# peptides, gh gut?



## Boxerjl2 (Sep 4, 2011)

So I alway hear about bbrs have bigger guts cuz of the gh, is this just from synthtic gh or cud these peps have the same effect??


----------



## sofargone561 (Sep 4, 2011)

i hope not! i wanna grab som peptides for after my cycle unless its gunna gimme an ol gut!


----------



## carmineb (Sep 4, 2011)

read up on IGF-1 peptide and basically it was suggested to keep it down in teh 25 mg range??  this way most or all of it is used up locally....  since igf-1 receptors are found plentiful in the gut as well as in muscle, you dont want to overdo it, best take less and know it all is being used than try to maximize what your body may or may not need and end up activating the wrong receptors.

that was teh summation of several articles I have read on it....  less is more but do it.


----------



## SwoleZilla (Sep 4, 2011)

carmineb said:


> read up on IGF-1 peptide and basically it was suggested to keep it down in teh 25 mg range??  this way most or all of it is used up locally....  since igf-1 receptors are found plentiful in the gut as well as in muscle, you dont want to overdo it, best take less and know it all is being used than try to maximize what your body may or may not need and end up activating the wrong receptors.
> 
> that was teh summation of several articles I have read on it....  less is more but do it.

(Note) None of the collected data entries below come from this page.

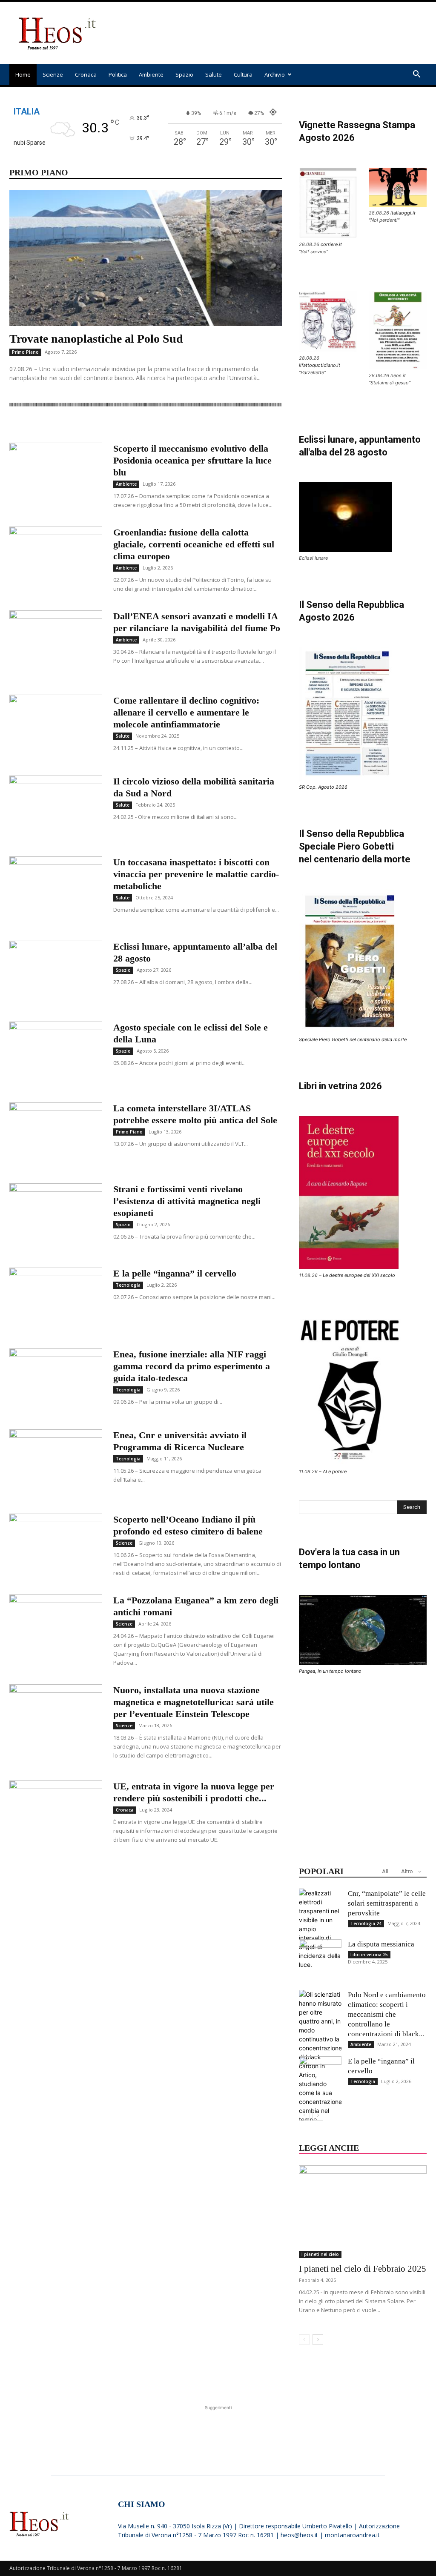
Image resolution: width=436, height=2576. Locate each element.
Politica (118, 74)
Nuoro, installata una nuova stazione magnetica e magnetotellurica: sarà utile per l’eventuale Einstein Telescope (193, 1702)
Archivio (274, 74)
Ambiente (151, 74)
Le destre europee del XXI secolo (359, 1275)
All (385, 1871)
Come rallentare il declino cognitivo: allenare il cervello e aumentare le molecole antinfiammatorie (186, 712)
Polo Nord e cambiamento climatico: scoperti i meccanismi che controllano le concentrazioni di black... (387, 2014)
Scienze (53, 74)
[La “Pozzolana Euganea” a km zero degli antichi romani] (55, 1626)
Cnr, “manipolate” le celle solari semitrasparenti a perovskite (387, 1903)
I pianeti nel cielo (320, 2254)
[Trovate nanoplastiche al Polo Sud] (145, 258)
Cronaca (86, 74)
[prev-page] (304, 2115)
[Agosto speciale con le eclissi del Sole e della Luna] (55, 1053)
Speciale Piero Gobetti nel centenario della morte (353, 1039)
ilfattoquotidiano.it (319, 365)
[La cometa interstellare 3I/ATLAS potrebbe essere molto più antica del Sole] (55, 1134)
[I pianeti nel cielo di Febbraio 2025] (363, 2211)
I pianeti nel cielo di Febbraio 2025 (362, 2269)
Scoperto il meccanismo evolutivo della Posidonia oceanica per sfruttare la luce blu (192, 460)
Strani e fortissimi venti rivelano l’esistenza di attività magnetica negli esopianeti (187, 1201)
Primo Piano (25, 352)
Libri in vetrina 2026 (340, 1086)
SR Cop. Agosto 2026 (323, 787)
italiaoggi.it (403, 213)
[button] (416, 75)
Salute (213, 74)
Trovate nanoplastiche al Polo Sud (96, 338)
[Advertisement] (271, 33)
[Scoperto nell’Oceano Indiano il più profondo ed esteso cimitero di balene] (55, 1545)
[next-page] (318, 2115)
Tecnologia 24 (366, 1923)
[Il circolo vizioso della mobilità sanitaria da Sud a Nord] (55, 807)
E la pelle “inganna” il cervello (174, 1273)
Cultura (243, 74)
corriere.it (331, 244)
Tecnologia (128, 1285)
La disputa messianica (381, 1944)
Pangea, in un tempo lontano (330, 1671)
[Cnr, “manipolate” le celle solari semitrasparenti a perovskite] (320, 1929)
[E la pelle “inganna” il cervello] (55, 1296)
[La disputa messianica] (320, 1960)
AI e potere (335, 1471)
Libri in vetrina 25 (369, 1955)
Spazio (184, 74)
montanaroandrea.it (352, 2535)
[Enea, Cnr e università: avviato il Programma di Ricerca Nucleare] (55, 1461)
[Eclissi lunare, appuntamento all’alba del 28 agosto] (55, 973)
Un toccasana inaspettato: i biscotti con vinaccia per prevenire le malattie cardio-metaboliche (196, 874)
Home (23, 74)
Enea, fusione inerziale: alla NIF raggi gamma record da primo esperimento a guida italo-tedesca (191, 1366)
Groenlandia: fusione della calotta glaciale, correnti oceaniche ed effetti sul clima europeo (193, 544)
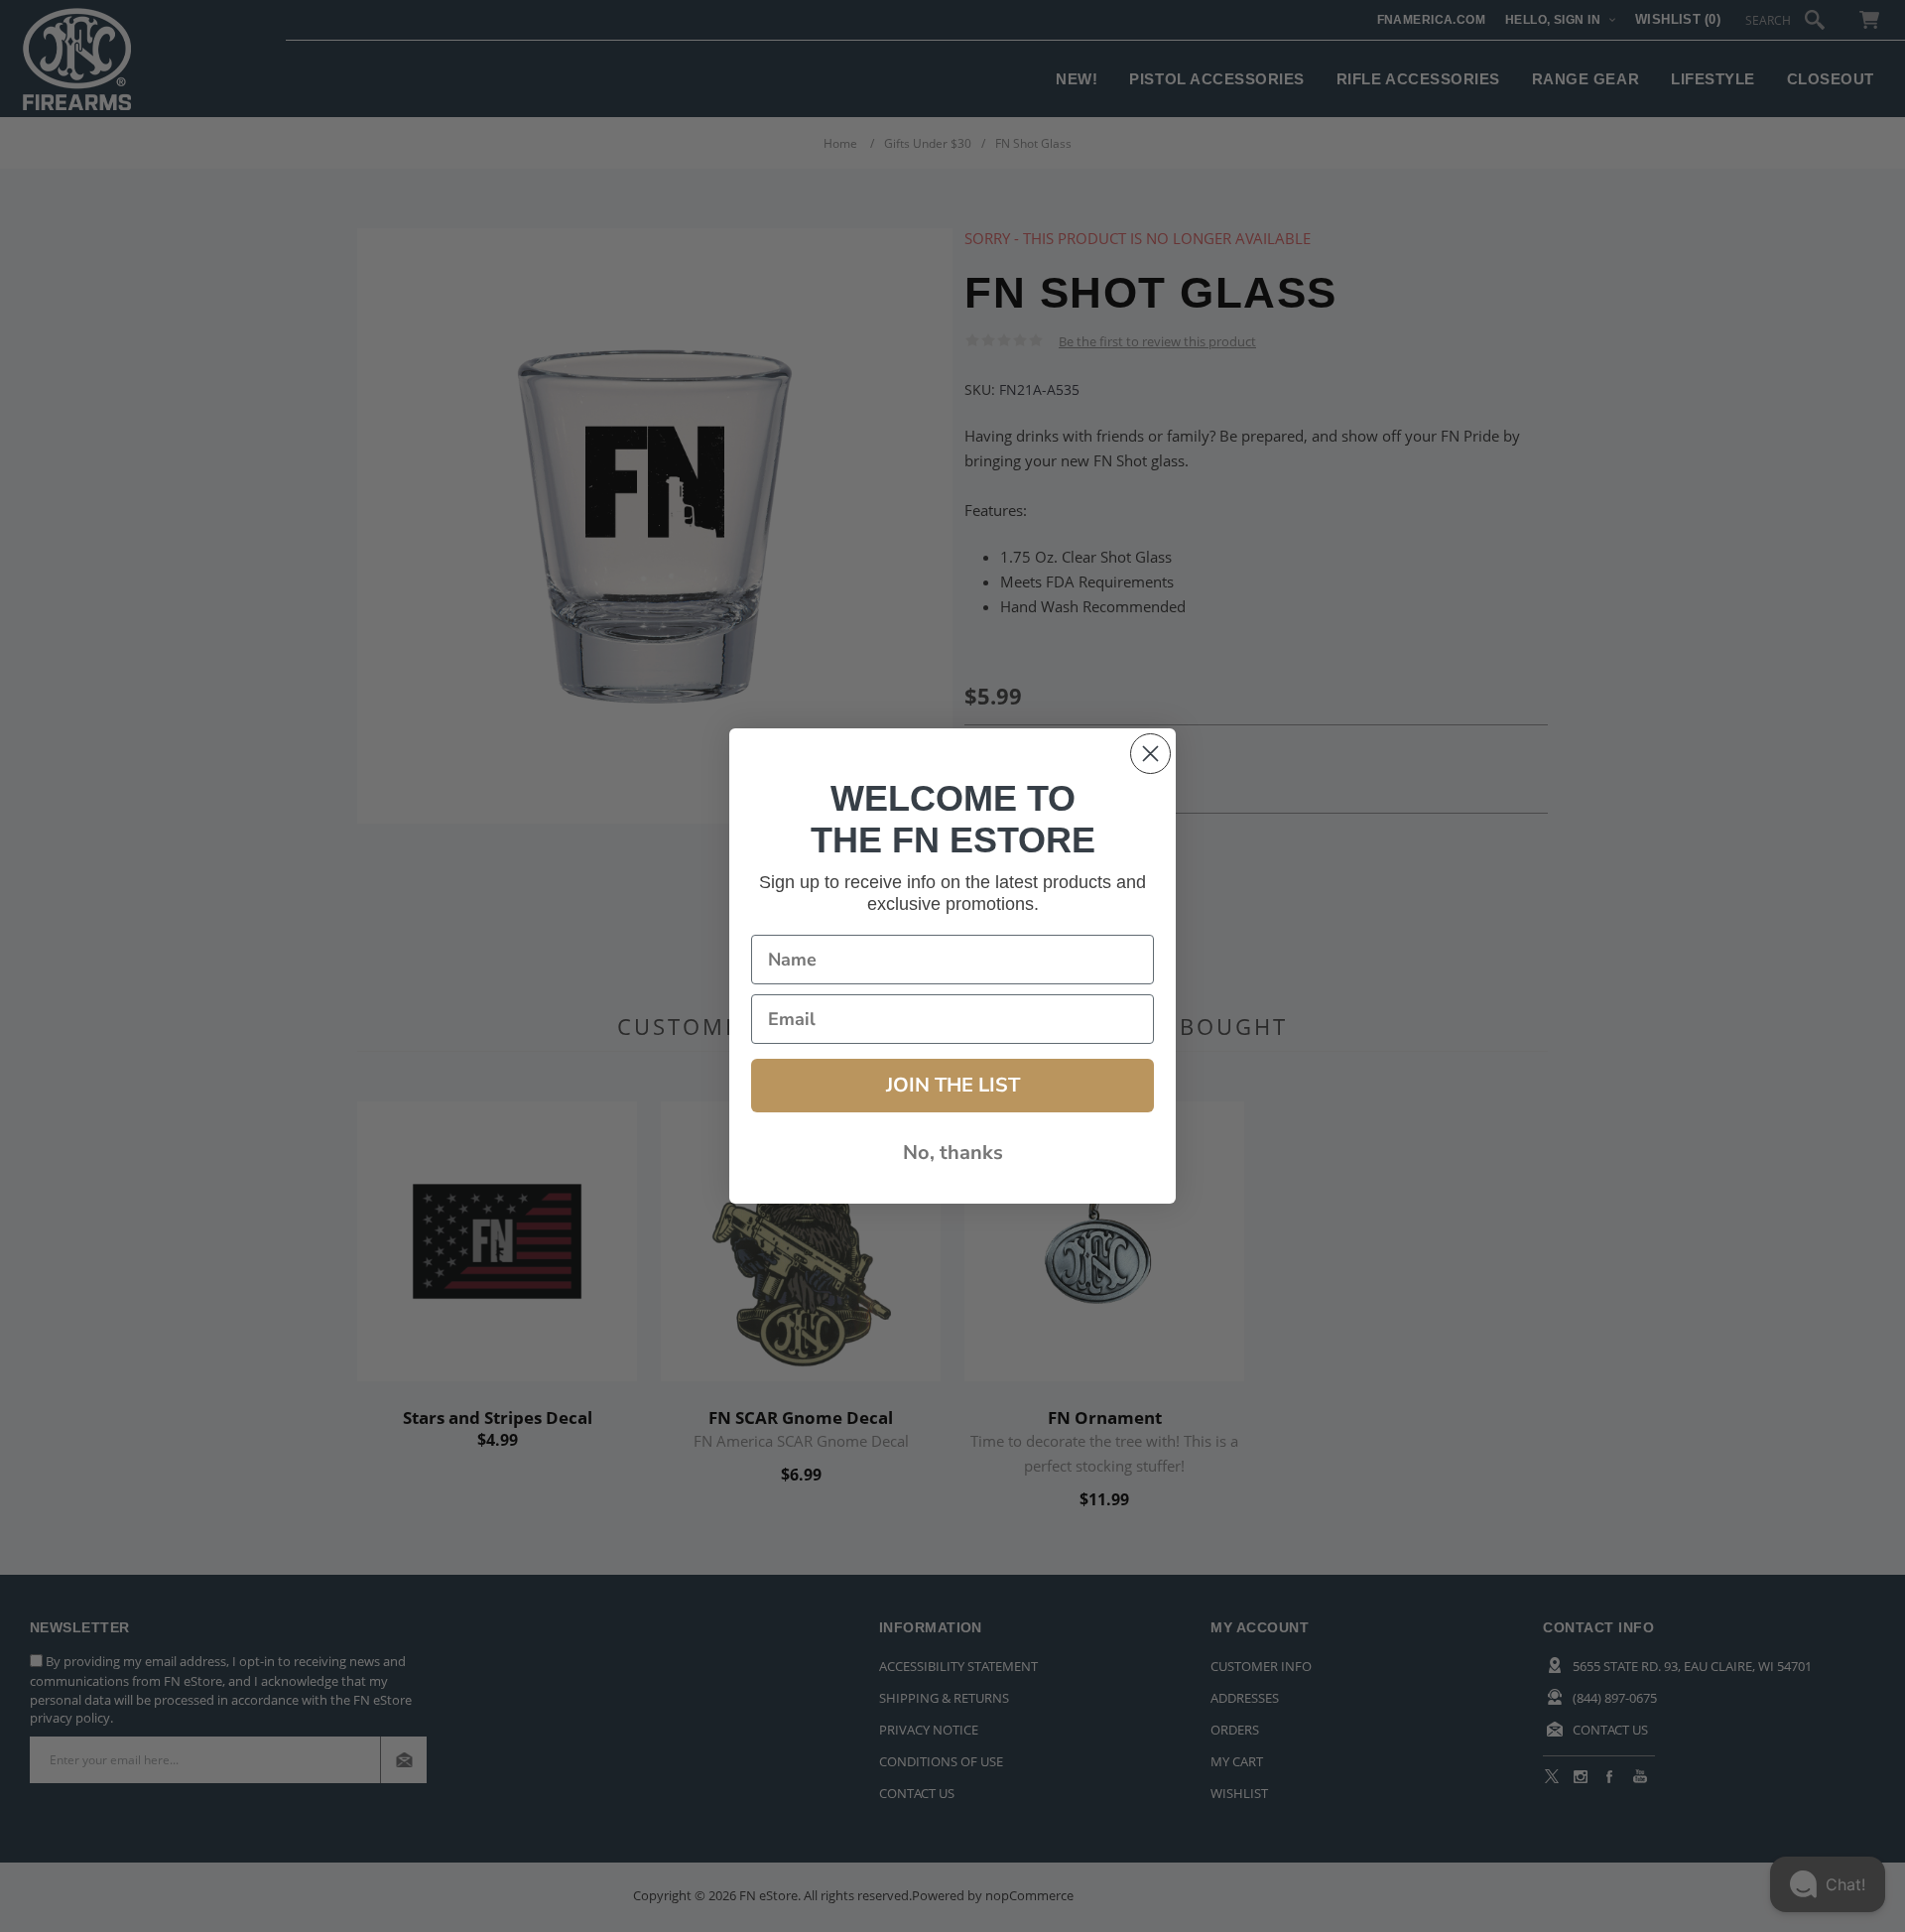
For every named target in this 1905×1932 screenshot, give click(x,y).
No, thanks (953, 1152)
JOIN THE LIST (953, 1085)
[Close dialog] (1150, 753)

what about DES tho? since its short acting

does it still have that effect


----------



## Boxerjl2 (Sep 4, 2011)

So ur satin ghrp and cjc will cause gh  gut, and u can take igf to counteract it


----------



## Boxerjl2 (Sep 4, 2011)

Cuz if so, I donn understand why ppl would want to do it,  from what I can tell the gains if any are very minimal, and not worth a bloated gut


----------



## pieguy (Sep 4, 2011)

Always thot gh gut was also caused by the insulin u take as well. Is it really only the gh at high dose which causes
It?


----------



## sofargone561 (Sep 5, 2011)

what if u just take ghrp and not igf will this still happen?


----------



## Thresh (Sep 5, 2011)

I don't think there's any proof gh gut actually exists, I remember reading articles about this somewhere. You also have to remember they have unnaturally large abs for there body size, that ab muscle has to go somewhere when it's that large, that direction is outward.


----------



## carmineb (Sep 5, 2011)

sofargone561 said:


> what if u just take ghrp and not igf will this still happen?


 

from the little I know, it is when Ghg interacts with insulin, you get IGF's and a chance for bloated gut (i said chance)....  it isnt G that does it alone.


----------



## Boxerjl2 (Sep 5, 2011)

I heard from somewere (don't remember exactly) that its from your internal organs growing from the gh and since there's not were else to go they push out your stomach... just what I heard but that's from the real synth hgh, so it made me wonder if the gh raising peptides might do the same


----------



## sofargone561 (Sep 5, 2011)

carmineb said:


> from the little I know, it is when Ghg interacts with insulin, you get IGF's and a chance for bloated gut (i said chance).... it isnt G that does it alone.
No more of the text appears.